Record extracts:
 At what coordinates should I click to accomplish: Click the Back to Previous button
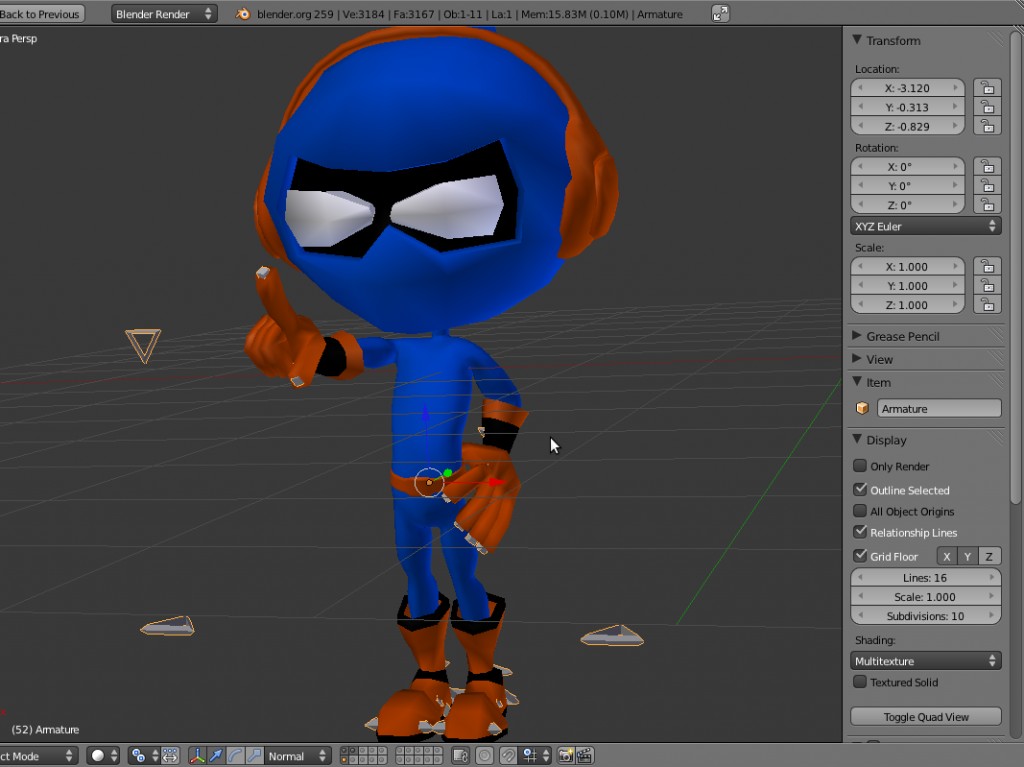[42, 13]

--

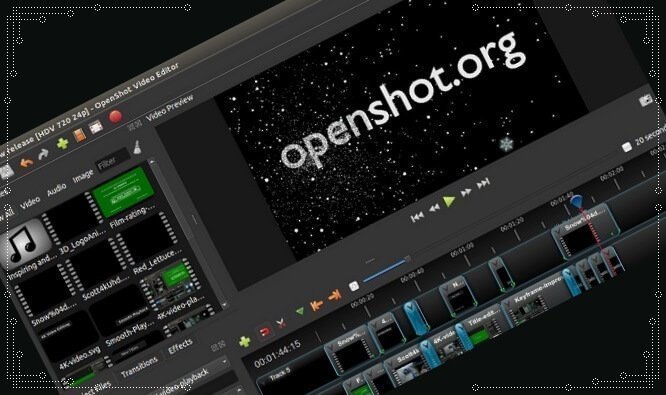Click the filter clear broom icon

--

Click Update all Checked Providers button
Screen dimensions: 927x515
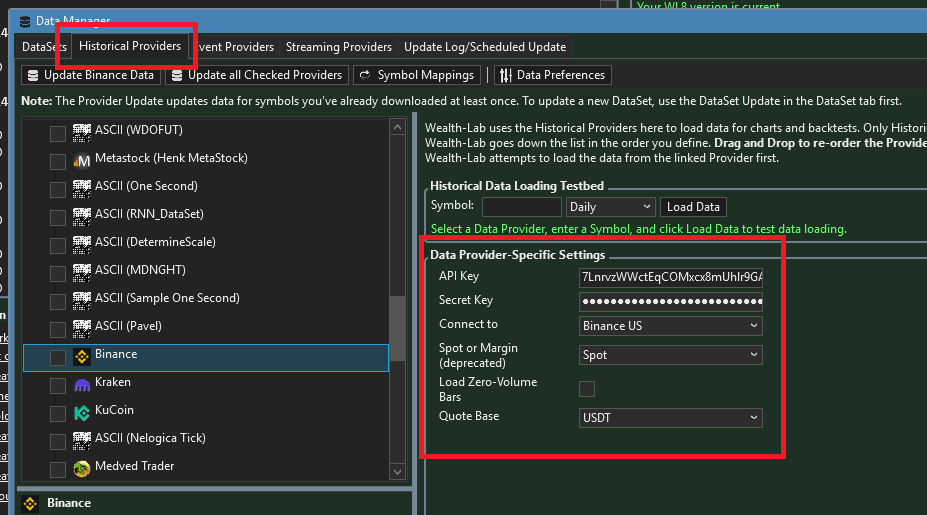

Given request:
Return each line of the data above that contains the word "button".

Answer to this problem:
 At what coordinates should I click to accomplish: Click the Back to Previous button
Click Update all Checked Providers button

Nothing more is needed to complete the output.